Festival Kuliner dan UMKM Meriahkan HUT ke-22, Pemkab Samosir Dorong Penguatan Ekonomi Rakyat

Daerah

TobaForindo – Samosir | 26 Februari 2026 — Pemerintah Kabupaten Samosir menggelar Festival Kuliner dan Pameran UMKM sebagai bagian dari rangkaian perayaan Hari Jadi ke-22 Kabupaten Samosir. Kegiatan yang berlangsung di Waterfront City Pangururan tersebut secara resmi dibuka oleh Wakil Bupati Samosir, Ariston Tua Sidauruk, usai meninjau seluruh stan peserta.

Turut hadir dalam kegiatan itu Asisten I Tunggul Sinaga, Asisten II Hotraja Sitanggang, Asisten III Arnod Sitorus, Kepala Dinas Kominfo Immanuel Sitanggang, para pimpinan OPD, Camat Pangururan, Ketua PKK Kennauli A. Sidauruk, serta Ketua Dharma Wanita Persatuan Asty M. Sitinjak.

Sebanyak 25 stan menampilkan beragam produk unggulan lokal, mulai dari kuliner khas hingga kerajinan UMKM. Festival ini menjadi salah satu langkah konkret pemerintah daerah dalam mendorong pertumbuhan ekonomi masyarakat, khususnya pelaku usaha mikro, kecil, dan menengah di sektor kuliner dan ekonomi kreatif. Selain pameran produk, masyarakat juga dapat memanfaatkan layanan publik gratis seperti pemeriksaan kesehatan, pengurusan administrasi kependudukan (Adminduk), serta pelayanan keluarga berencana (KB).

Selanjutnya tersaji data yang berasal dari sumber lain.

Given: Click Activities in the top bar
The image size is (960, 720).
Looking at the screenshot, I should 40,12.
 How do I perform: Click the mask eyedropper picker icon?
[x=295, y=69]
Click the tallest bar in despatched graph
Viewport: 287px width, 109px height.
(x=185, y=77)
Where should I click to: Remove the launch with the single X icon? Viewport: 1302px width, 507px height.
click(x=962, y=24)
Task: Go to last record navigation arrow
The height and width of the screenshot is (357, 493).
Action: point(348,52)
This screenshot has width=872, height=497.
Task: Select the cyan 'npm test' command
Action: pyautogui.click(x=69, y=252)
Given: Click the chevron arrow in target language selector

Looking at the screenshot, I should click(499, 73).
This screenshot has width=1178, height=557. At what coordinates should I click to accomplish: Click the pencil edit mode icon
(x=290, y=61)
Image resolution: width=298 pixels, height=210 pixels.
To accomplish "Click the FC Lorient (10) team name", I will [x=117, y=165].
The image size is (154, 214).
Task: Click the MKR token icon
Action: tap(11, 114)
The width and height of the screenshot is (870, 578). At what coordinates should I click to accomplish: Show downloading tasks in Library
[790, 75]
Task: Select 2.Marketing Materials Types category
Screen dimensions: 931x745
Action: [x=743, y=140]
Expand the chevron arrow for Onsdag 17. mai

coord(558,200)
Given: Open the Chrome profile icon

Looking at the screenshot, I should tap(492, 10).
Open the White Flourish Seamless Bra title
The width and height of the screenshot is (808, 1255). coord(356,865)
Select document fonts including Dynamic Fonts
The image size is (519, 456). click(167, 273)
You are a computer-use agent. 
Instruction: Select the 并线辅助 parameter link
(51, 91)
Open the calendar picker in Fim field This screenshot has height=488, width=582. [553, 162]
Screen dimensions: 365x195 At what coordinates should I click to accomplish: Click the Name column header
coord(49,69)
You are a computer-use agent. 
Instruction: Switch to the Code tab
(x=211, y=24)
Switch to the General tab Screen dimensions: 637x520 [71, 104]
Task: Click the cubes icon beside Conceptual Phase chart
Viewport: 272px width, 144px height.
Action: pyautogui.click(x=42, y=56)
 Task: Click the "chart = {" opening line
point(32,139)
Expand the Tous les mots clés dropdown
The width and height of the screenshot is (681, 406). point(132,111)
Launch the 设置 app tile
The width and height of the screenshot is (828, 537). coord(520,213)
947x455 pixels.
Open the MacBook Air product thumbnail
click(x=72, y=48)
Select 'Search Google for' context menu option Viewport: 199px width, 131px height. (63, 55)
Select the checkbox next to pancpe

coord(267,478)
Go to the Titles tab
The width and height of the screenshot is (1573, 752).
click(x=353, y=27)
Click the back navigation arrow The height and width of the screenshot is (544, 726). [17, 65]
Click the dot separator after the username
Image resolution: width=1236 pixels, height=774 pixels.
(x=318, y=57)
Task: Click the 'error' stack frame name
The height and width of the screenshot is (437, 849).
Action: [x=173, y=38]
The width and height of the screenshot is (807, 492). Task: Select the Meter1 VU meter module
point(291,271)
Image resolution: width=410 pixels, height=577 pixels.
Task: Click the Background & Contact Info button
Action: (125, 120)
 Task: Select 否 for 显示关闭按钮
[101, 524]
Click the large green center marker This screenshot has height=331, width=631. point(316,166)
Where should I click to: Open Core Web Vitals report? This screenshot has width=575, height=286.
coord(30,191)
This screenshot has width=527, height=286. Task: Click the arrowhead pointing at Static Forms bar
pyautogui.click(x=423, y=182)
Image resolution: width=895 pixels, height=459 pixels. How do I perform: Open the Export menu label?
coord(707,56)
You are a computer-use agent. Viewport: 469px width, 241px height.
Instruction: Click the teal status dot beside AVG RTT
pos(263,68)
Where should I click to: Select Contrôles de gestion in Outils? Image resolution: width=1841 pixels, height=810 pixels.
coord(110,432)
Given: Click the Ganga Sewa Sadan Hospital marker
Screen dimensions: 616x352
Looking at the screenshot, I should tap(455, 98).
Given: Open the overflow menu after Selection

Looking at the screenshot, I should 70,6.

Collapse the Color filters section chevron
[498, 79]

Kegiatan semakin semarak dengan demonstrasi pengolahan makanan khas Batak, seperti dali ni horbo dan naniura. Kedua kuliner tradisional tersebut diperkenalkan sebagai bagian dari upaya pelestarian warisan budaya yang telah didaftarkan sebagai kekayaan budaya tak benda di Kementerian Kebudayaan.
Dalam sambutannya, Ariston Tua Sidauruk menegaskan bahwa pameran ini diharapkan menjadi pemicu semangat bagi pelaku UMKM untuk terus berinovasi dan memperkuat identitas produk melalui branding yang baik.

“Silakan manfaatkan momentum ini untuk memasarkan produk. Pameran ini menjadi sarana membangkitkan kuliner dan UMKM. Layani pengunjung dengan ramah dan tetap jaga kebersihan,” ujarnya.

Ia juga menyampaikan bahwa rangkaian perayaan Hari Jadi ke-22 Kabupaten Samosir akan diisi dengan berbagai hiburan yang diharapkan mampu menjadi magnet kunjungan wisatawan. Tema “Samosir sebagai Rumah Kita” diharapkan benar-benar menghadirkan rasa nyaman bagi masyarakat maupun wisatawan yang datang.

Ariston mengajak seluruh masyarakat untuk bersama-sama menyuarakan hal positif tentang Samosir sebagai bentuk kecintaan terhadap daerah, sehingga citra Samosir semakin baik di mata publik luar.